* Your objective:
Copy every line below that has the word "agent" in it.

Screenshot grounding data:
____________________
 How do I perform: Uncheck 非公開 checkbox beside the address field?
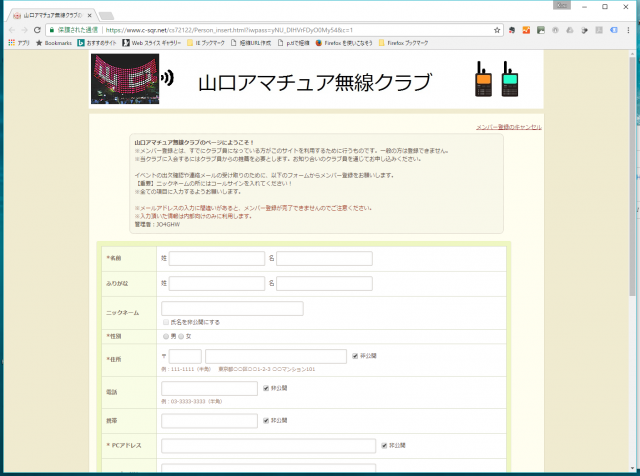pos(355,355)
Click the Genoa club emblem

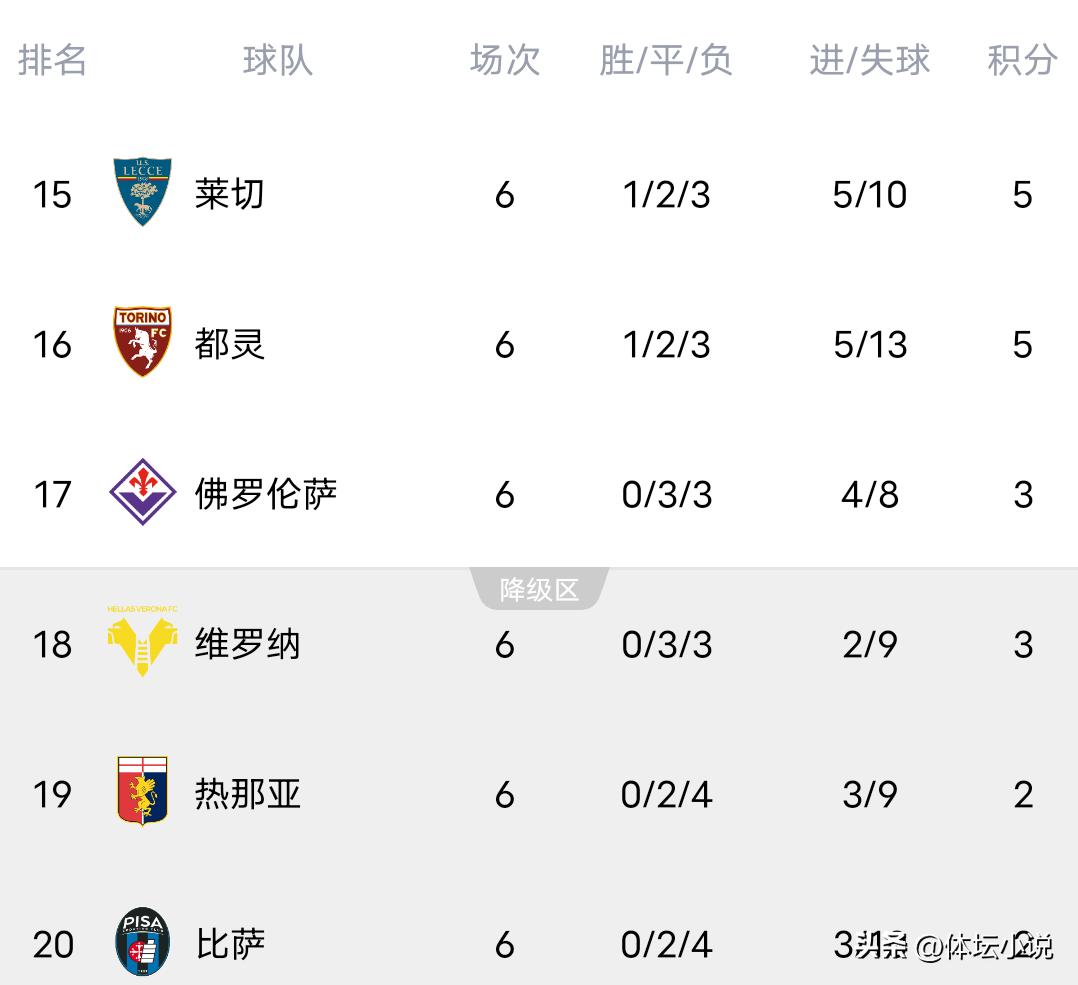click(142, 792)
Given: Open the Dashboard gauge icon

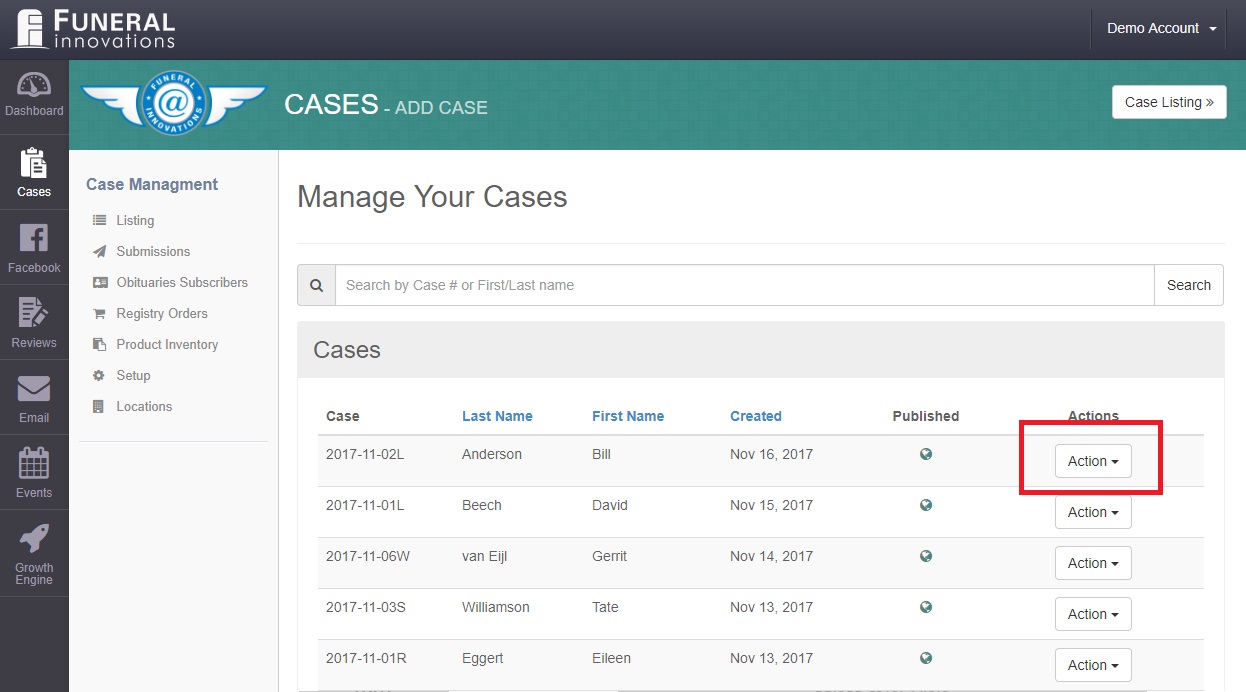Looking at the screenshot, I should tap(34, 88).
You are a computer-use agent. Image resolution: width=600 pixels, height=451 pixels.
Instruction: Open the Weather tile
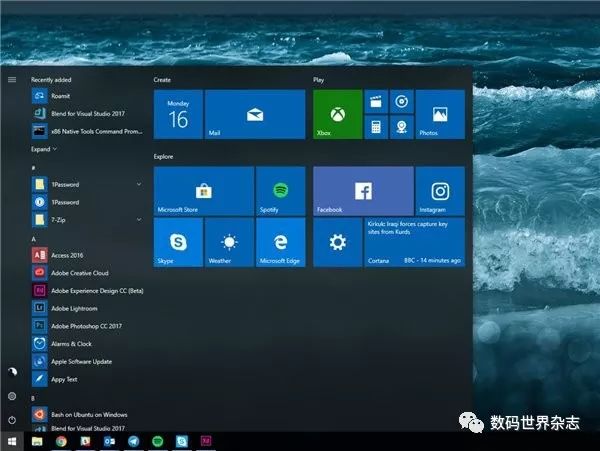click(x=229, y=243)
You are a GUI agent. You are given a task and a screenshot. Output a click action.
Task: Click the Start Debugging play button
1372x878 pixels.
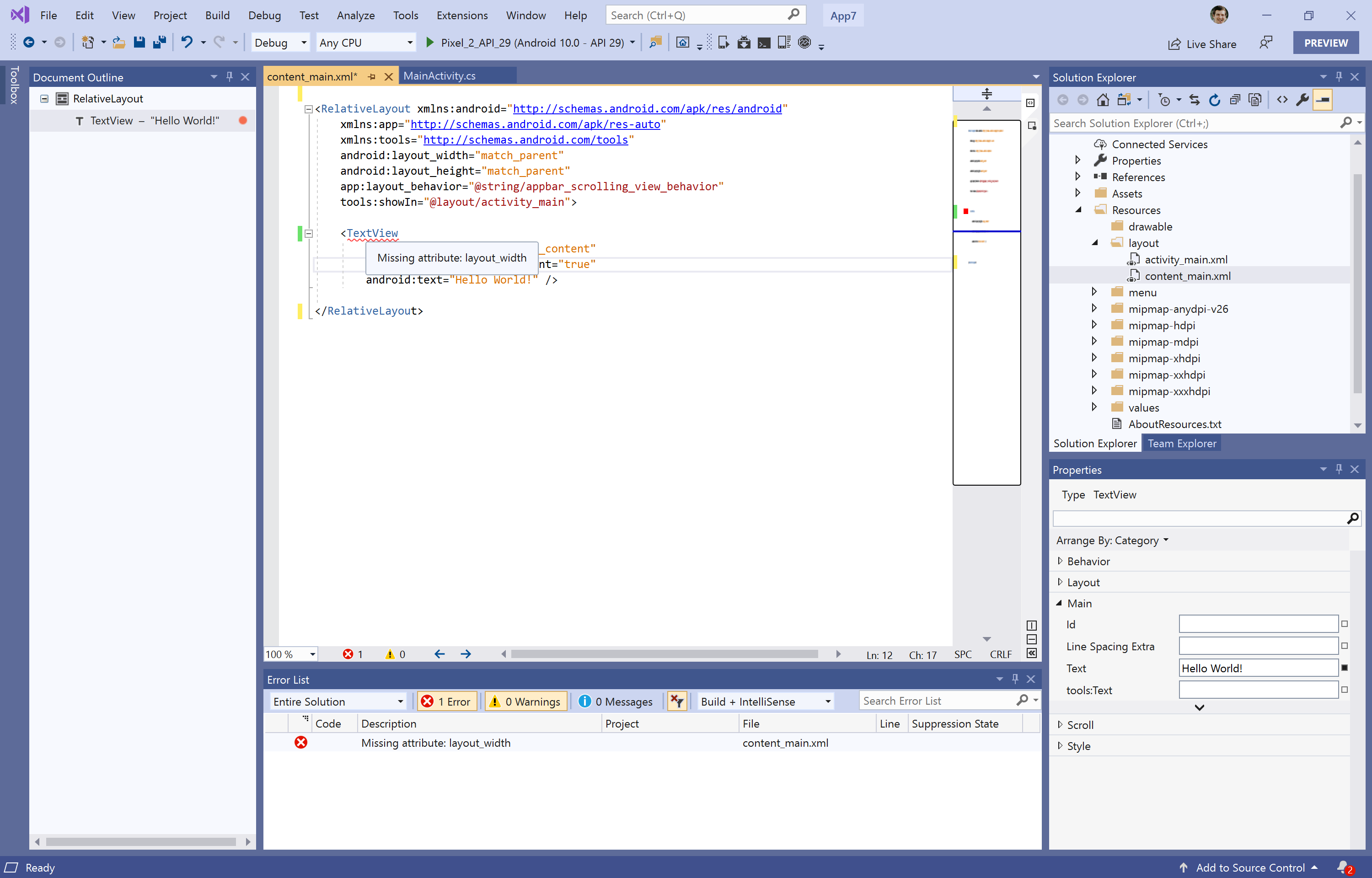coord(429,42)
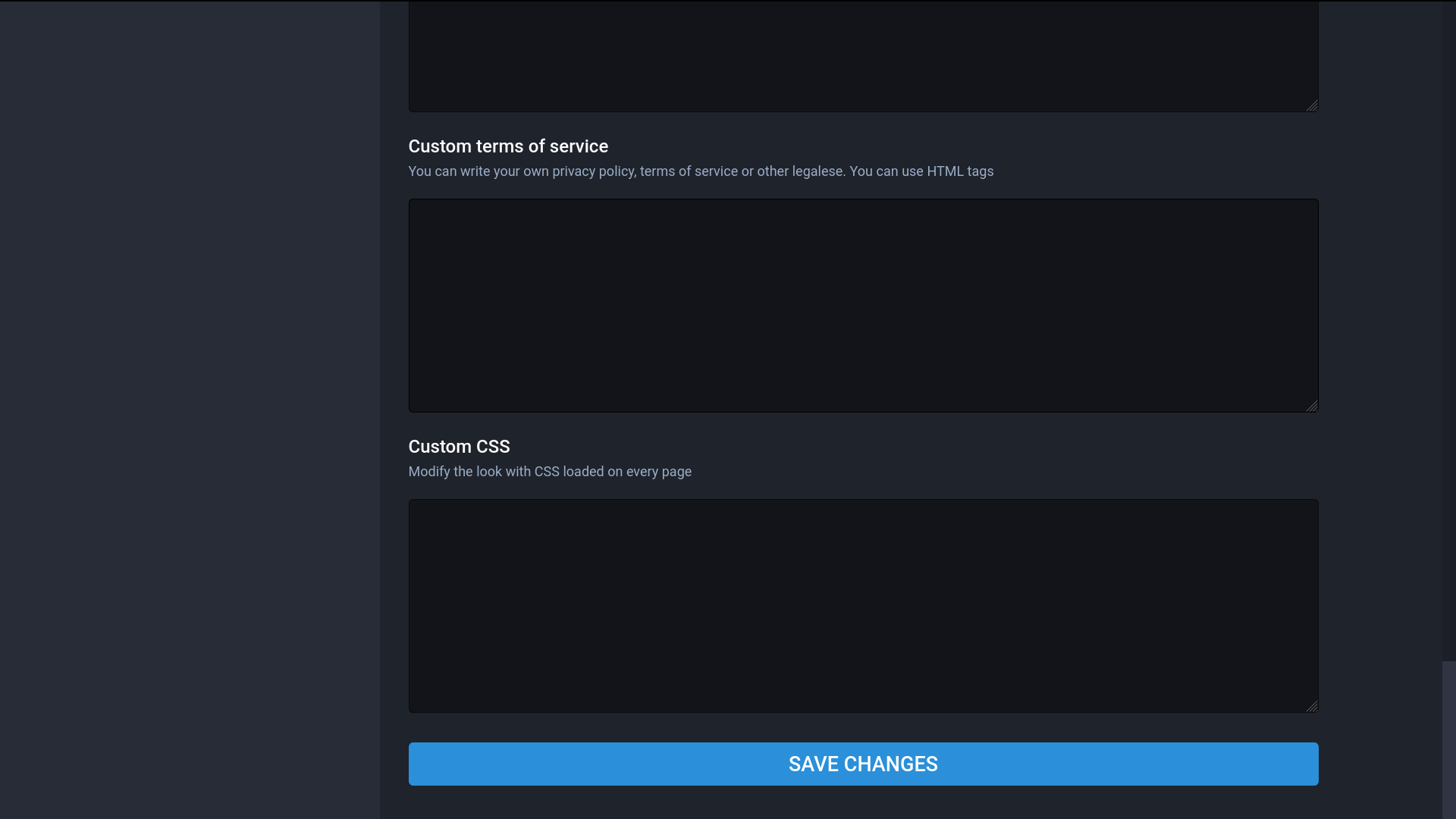
Task: Click the scrollbar track above the thumb
Action: (1448, 326)
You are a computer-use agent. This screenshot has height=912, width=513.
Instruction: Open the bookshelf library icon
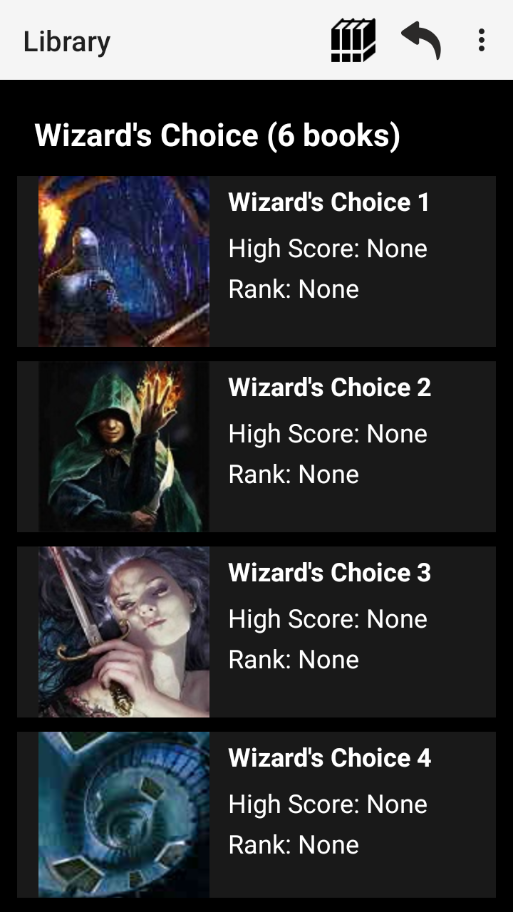click(353, 40)
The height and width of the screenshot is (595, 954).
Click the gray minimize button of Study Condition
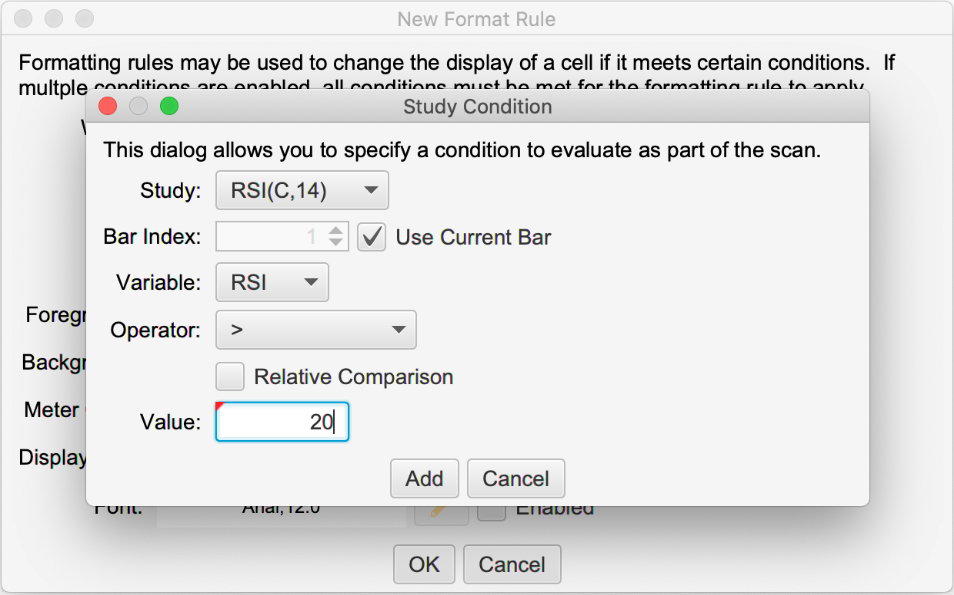tap(139, 106)
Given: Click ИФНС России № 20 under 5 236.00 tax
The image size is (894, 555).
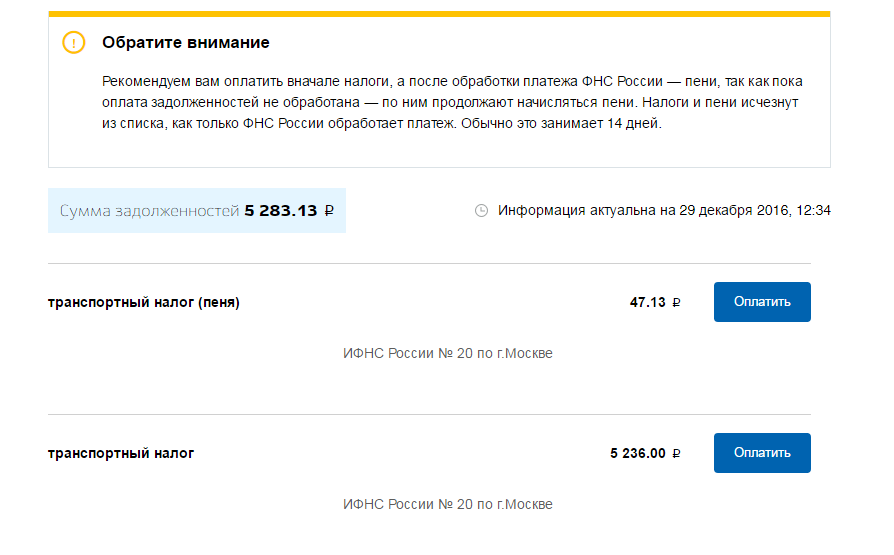Looking at the screenshot, I should click(447, 505).
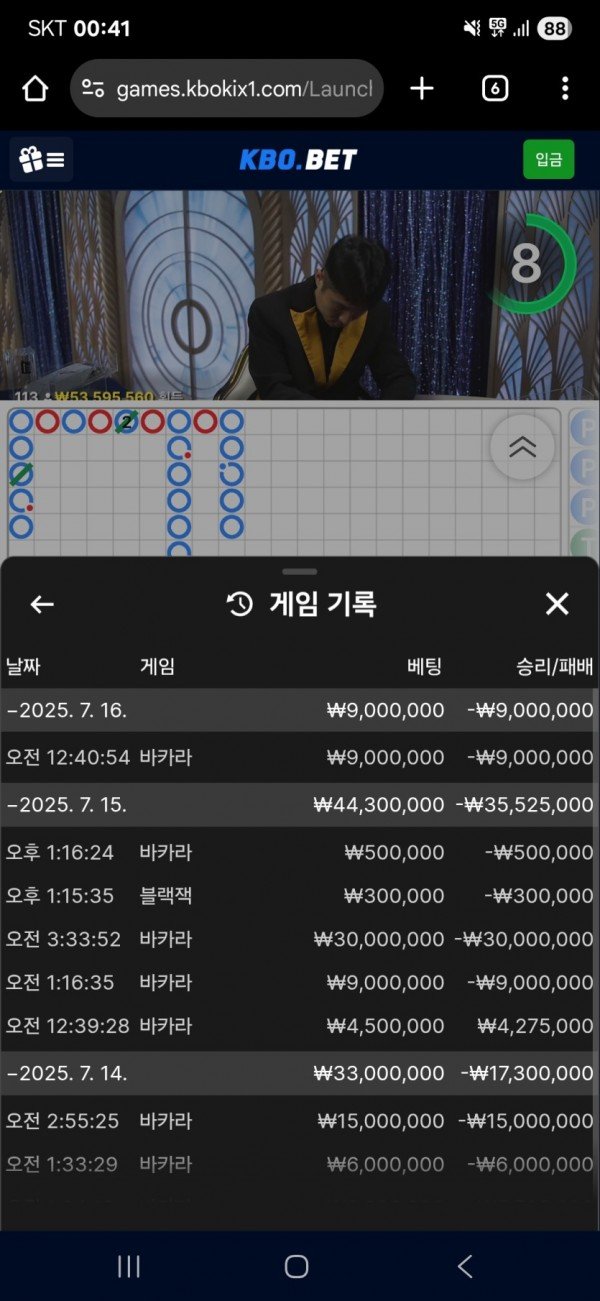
____________________
* Written response:
You are a computer-use agent. Image resolution: width=600 pixels, height=451 pixels.
You are a GUI agent. You are given a task and a screenshot. Output a click action.
You are a computer-use agent. This screenshot has height=912, width=513.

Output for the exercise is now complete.